Determine how many lines in the records hold the word "agent". Return the number alone.

§ **Dataset entries**:
* * * * *
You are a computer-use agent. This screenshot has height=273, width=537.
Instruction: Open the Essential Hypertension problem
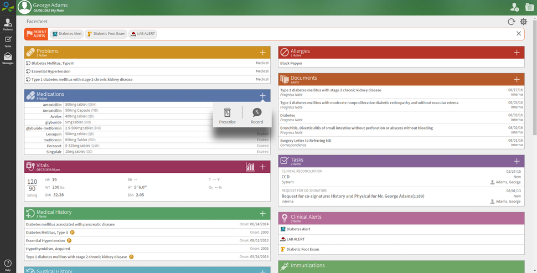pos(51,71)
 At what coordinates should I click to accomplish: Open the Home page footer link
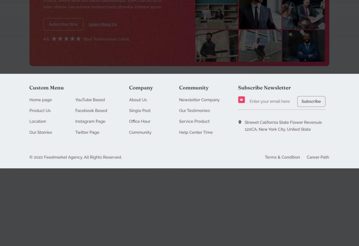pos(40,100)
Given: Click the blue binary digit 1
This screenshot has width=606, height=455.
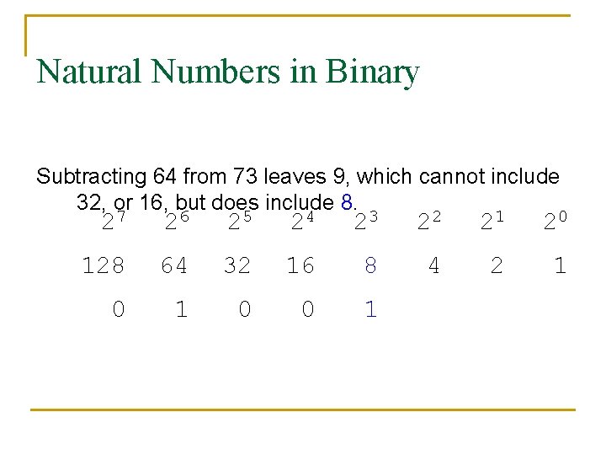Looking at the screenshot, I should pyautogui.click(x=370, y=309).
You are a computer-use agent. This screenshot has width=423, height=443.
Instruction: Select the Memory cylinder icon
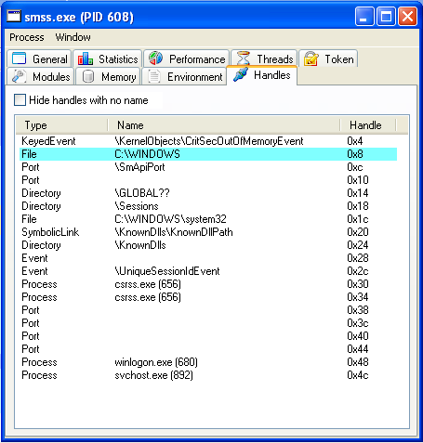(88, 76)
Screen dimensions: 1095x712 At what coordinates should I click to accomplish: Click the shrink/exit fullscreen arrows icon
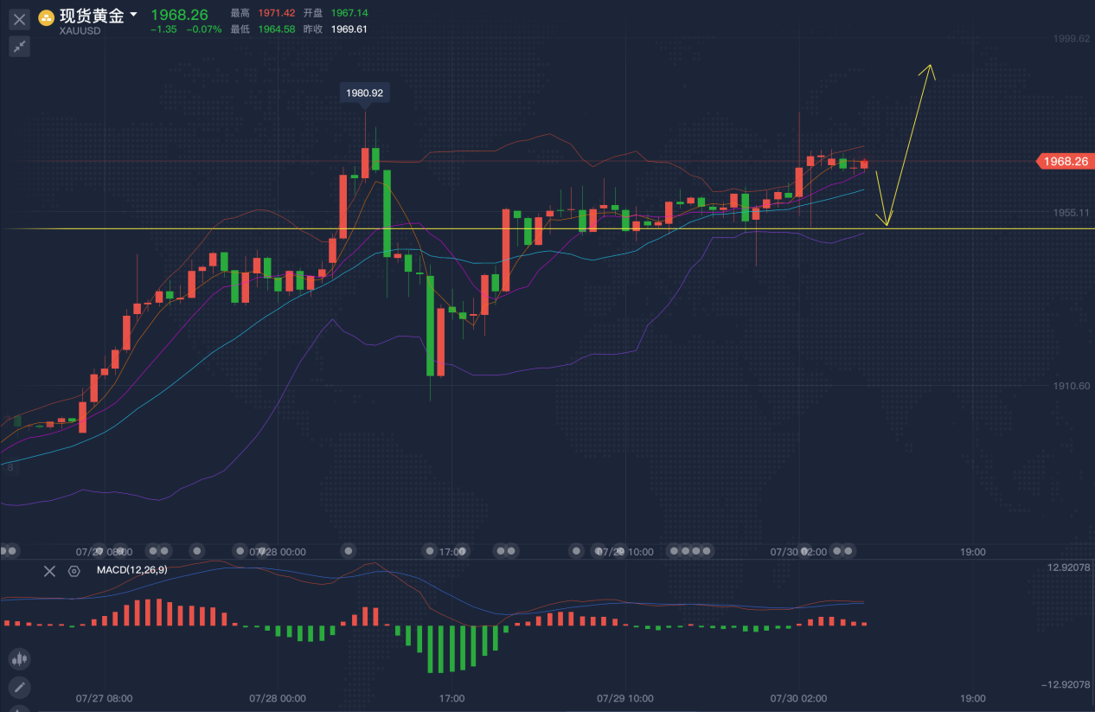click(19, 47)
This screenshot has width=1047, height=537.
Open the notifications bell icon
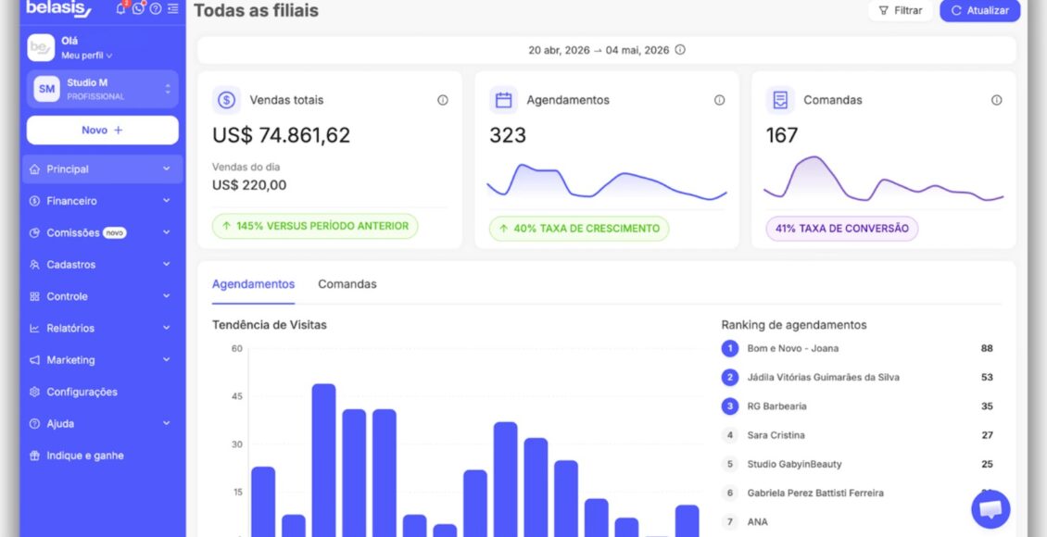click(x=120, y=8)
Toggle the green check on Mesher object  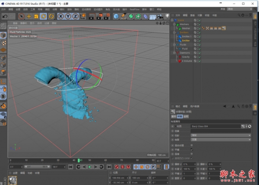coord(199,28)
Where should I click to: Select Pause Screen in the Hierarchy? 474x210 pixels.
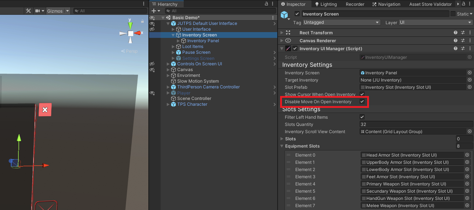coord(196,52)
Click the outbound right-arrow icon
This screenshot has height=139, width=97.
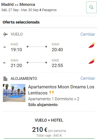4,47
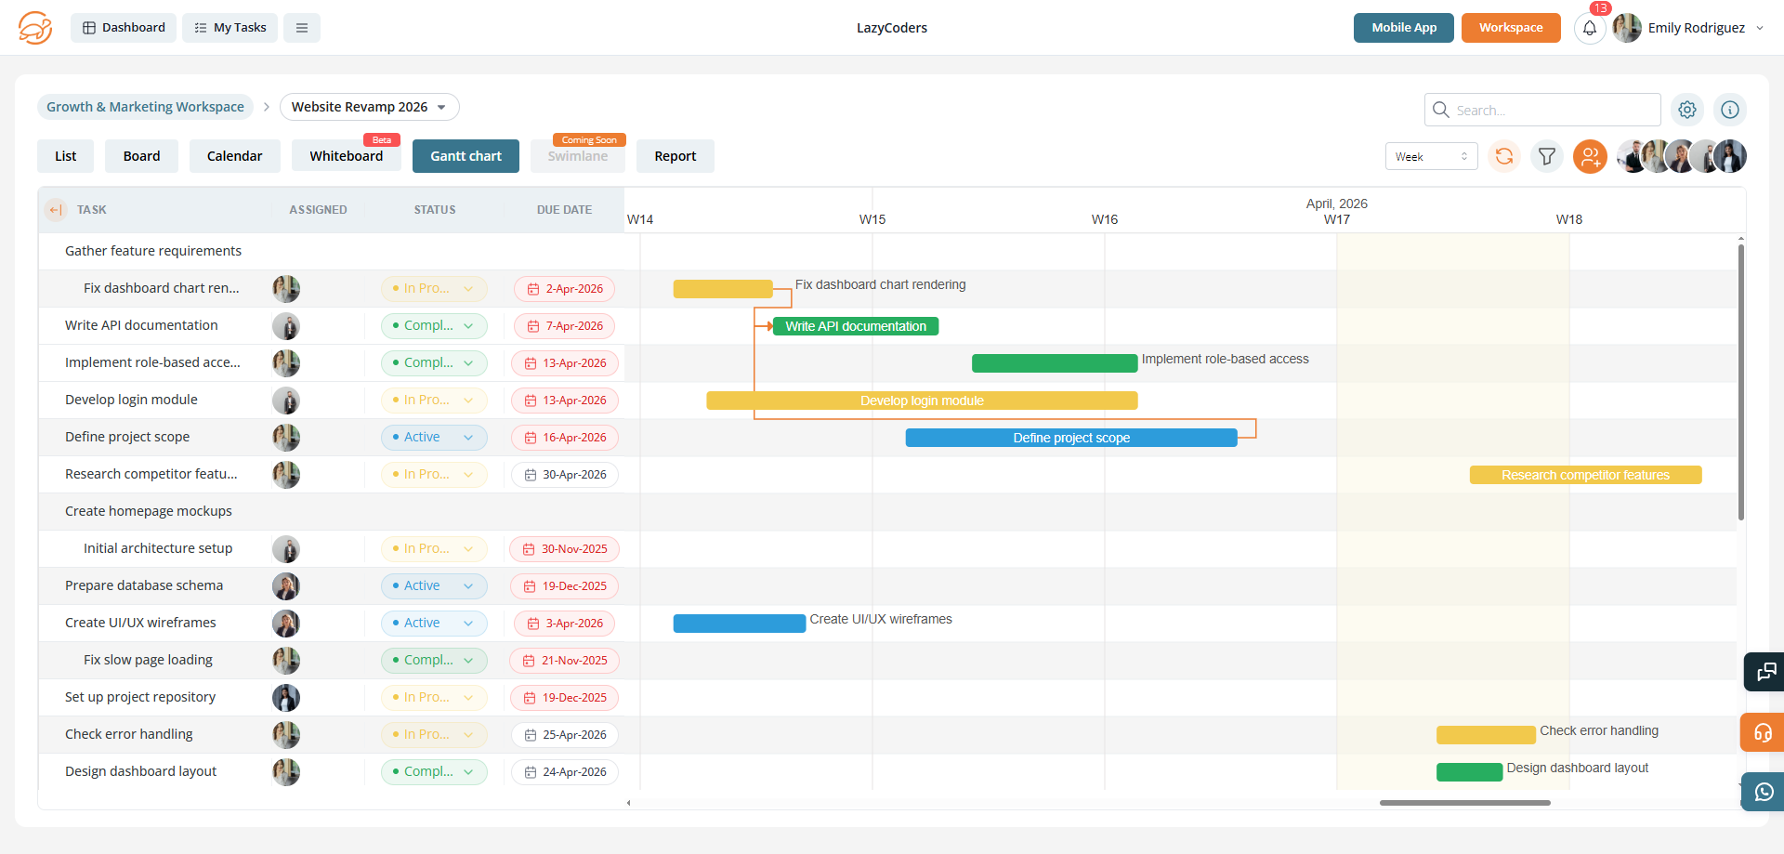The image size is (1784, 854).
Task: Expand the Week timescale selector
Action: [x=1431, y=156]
* * * * *
§ **Exercise result**:
2